Exercise objective: Count the lines below containing "computer". Number only.

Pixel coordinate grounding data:
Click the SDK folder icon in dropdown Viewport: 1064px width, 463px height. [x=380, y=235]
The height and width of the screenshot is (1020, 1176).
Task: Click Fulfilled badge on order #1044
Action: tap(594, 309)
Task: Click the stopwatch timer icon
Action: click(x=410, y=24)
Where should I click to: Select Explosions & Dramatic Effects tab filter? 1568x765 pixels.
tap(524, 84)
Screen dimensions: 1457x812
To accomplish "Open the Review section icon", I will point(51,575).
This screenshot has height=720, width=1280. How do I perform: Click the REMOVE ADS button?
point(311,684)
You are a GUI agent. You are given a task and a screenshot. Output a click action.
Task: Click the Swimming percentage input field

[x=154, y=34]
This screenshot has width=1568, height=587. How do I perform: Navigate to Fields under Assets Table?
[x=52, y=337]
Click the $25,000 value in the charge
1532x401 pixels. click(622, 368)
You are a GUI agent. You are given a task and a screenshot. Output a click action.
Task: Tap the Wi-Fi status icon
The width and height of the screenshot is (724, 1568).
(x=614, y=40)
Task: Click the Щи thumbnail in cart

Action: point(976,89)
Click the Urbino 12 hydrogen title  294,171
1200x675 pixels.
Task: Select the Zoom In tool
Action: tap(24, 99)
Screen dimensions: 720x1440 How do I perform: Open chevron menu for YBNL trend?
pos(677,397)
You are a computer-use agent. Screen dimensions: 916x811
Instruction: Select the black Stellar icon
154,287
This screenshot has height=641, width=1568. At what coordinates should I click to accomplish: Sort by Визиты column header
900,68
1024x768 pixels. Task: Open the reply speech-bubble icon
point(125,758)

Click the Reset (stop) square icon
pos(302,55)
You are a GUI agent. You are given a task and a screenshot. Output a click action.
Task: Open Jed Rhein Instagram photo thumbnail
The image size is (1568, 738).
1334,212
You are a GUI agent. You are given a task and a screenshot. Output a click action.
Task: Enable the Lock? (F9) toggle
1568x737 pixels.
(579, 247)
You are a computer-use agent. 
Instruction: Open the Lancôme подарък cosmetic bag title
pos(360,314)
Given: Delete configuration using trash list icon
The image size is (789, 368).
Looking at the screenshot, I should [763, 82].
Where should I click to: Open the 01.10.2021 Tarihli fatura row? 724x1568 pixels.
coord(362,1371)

Answer for this exercise: 2